Tuesday, July 24, 2007

Getting close to the six month mark.

I remember this point, after my dad died. Where the grief level you thought you'd left behind sneaks back up on you. You find yourself crying on the way to anywhere. Crying when you say goodbye to people after a dinner, or a chat, or an email. I think I have abandonment issues. And what worse abandonment is there than death? Last night I lay awake thinking about how much easier it is to be dead (like I have any idea. Maybe the afterlife has a tightly packed schedule).

It feels self indulgent to remember him. It won't really bring him back. It'll make me cry. Does he feel me missing him? Does he know? Or is there really nothing after life? In my fantasy afterlife we all reconnect. We all understand what happened in life, and forgive, and love each other without all the interference of earthly life and biochemical reactions and bad breeding. How is that any more or less likely than anyone else's?

People treat me like it never happened. I find that odd, and then I remember that to them, who didn't have their jagged lives hollowed out for them by deep volcanic forces (I am a geode, yes), things went back to neutral again after they said they were sorry for my loss. They have no idea that I am in flux. That I am on a different time, in a different world. They expect me to act like a normal person, but I've left normal way, way behind. (Some would argue I had done that long before, like maybe as a toddler, ask my mom.)

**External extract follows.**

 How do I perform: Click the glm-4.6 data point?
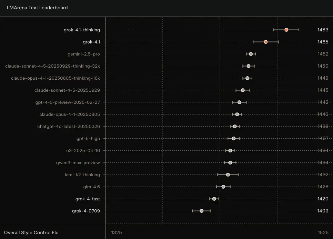[x=223, y=187]
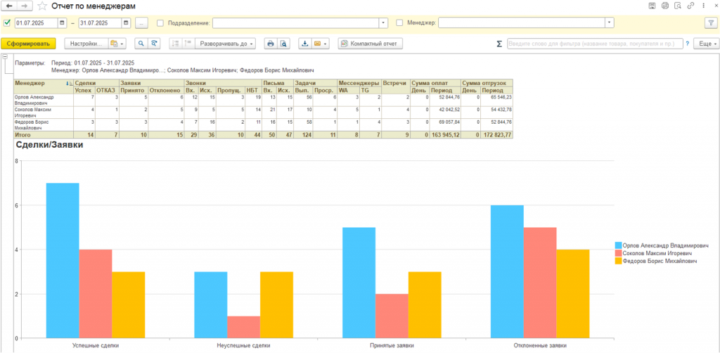Click the funnel filter icon
Viewport: 720px width, 353px height.
point(710,23)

I have these two notebooks, journals I kept for Jesse and his brother in case I died before they got to know me as an adult. I didn't want them to go through what I did with my dad, not knowing who he was, what he really thought, no reminiscences, no anecdotes that change over time to reflect the changes in our relationship-- things you take for granted when your parent is there with you, things you may not realize you are missing. Perspective. And now Jesse is gone and will never read his. I struggle with this. I can't read it myself. Just thinking about it hurts. I don't know whether to give my younger son his now, before it's too late. Or add more to it.

I added one last entry to Jesse's. There's something profound about writing to the dead, knowing he will never open his book and read it, as the words flow from the pen. How do we do this? How do I do any of it. I'm at a loss to tell you more than this: I wake up in the morning because Jesse's brother exists. Because my present misery is less important than what he would feel losing me, too after Jesse and his father. That's my purpose in life, not to die on him. To set aside my grief a little and be his mother. If you're searching for more meaning than that, good luck to you.

1 comment:

  1. I'm kind of inspired by your journal/notebook idea, the ones you've written for both of your sons.

    From the time we adopted my older daughter in 1987 until my other children were born and up and through until about ten years ago - I used to write long passionate letters to each of them for the very same reasons you did - in case anything ever happened to me and I wasn't around when they became adults. I'd write before I got on a plane to somewhere, or just on the spur, or once, before I went in for dental surgery that wasn't anywhere even near life-threatening, but I still wrote to them anyway. I tucked these letters away in a filing cabinet, sealed the envelopes - and with the advent of going online around a decade ago - I promptly forgot about them. Now I can't find them! I know they weren't thrown out, that's certain - but they're here somewhere like a buried treasure. I'm dying to read them again - a full ten years (and in some of the letters almost 15 years) has passed - and it's akin to finding buried treasure for me. I want to see how I've changed over all those years, if all the same things matter to me now that mattered so much then, and I still want my children to have them, unedited - and now I want to resume the writing again.

    So I have you to thank for reminding me, Iso. Thanks for sharing these things with me, with all of us out here.